Green Thursday, radio program, February 20, 1975, source recording

  • CONFERENCE ATTENDEE: Could you speak more
  • about women in the United States?
  • ELAINE NOBLE: What?
  • CONFERENCE ATTENDEE: Could you speak more about women?
  • ELAINE NOBLE: More about women in the United States?
  • Well, I think that one of the things that's
  • been most effective in the United States,
  • even as Frank was mentioning getting involved
  • in the gay movement in '62 and '63, one of the things
  • that I think we've had to take care of as lesbian feminists,
  • is to get our straight sisters, or sisters
  • who have other lifestyles, more involved
  • in the women's movement.
  • Many of us in '62 and '63 found it very difficult
  • to even work within the gay movement.
  • Many of us did not leave.
  • And I'm not saying I left, but it was very difficult
  • because, for instance, when I wanted
  • to I thought I would make a good chair of a gay taskforce,
  • a man said to me, "But that's a man's job."
  • Well, I said, "Well, maybe some of the women
  • should make input as to how the laws were
  • going to be used politically even though we're not
  • written into them."
  • The climate might change so that they
  • will use it politically against us,
  • as happened in my last election.
  • It became very political.
  • All of a sudden, I was a practicing criminal
  • and they wanted me out.
  • And a man said to me at that time, "Um, that's ridiculous.
  • The laws really don't concern you anyway."
  • And I'm just picking out examples,
  • and you must understand why women, after ten or twelve
  • years said, we must look for allies and friends.
  • And many of us got involved in the feminist perspective.
  • And it's through the women's movement
  • that we use the word sexism.
  • I don't want you to get nervous with this,
  • because I'm assuming that most of us
  • are mature people in this room.
  • We're having a mature relationship,
  • sending and receiving.
  • And what I'm trying to say is that, that very thing
  • that you'll hear being tossed around the room a lot
  • in the next few days, sexism, is an idea
  • of people looking at someone as an object
  • and not as a human being.
  • And a person who is sexist, and if we're
  • saying that let's say a male is sexist,
  • or a male person is sexist, they can also
  • be sexist to another male, too.
  • We're talking about a head set.
  • And that's really what the women's-- part
  • of the women's movement has been about.
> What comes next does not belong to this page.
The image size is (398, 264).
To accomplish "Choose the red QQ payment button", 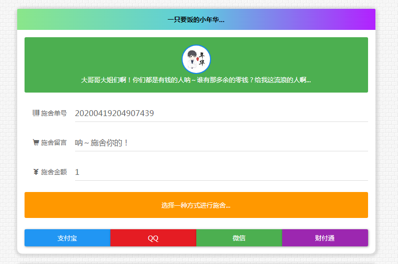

  • And a lot of American males, I think,
  • have begun to view the same philosophy as we have.
  • So that it is not seen, and I again
  • think that you should think of it--
  • is not seen as a splitting.
  • Because that's a heterosexual viewpoint
  • of the world in general, an either or, a splitting,
  • or divisive.
  • It is not a splitting, but rather an addition.
  • It's another way of looking at the world.
  • It's another addition that can only enrich us
  • as interesting human beings.
  • One of my colleagues when I was teaching at Emerson College
  • said to me when I was drawing up the curriculum
  • for a program that I helped create,
  • and then I helped destroy, because people were saying
  • one very fine professor, who, in fact, I just lectured
  • in his class before I came here, said, "Well,
  • that's ridiculous."
  • Well, I said, "Why don't we talk about people
  • in the environment, rather than mankind in the environment.
  • Because this mankind, where do I fit into mankind?"
  • And he said, "That's ridiculous.
  • When I say man, everyone knows that I mean women."
  • And I said, "But it doesn't say that."
  • So what we're really talking about--
  • CONFERENCE ATTENDEE: (unintelligible)
  • the English language.
  • ELAINE NOBLE: Well, we're talking about interpretations,
  • I think.
  • I mean, that's-- it's how one interprets the English
  • language.
  • And I'm saying many people interpret the English language
  • as the absence of human missing.
  • And sometimes it's part of the race.
  • But anyway, that's what women are into in America.
  • We're in to try to change sort of ways of looking at things.
  • Not taking away, but rather, addition.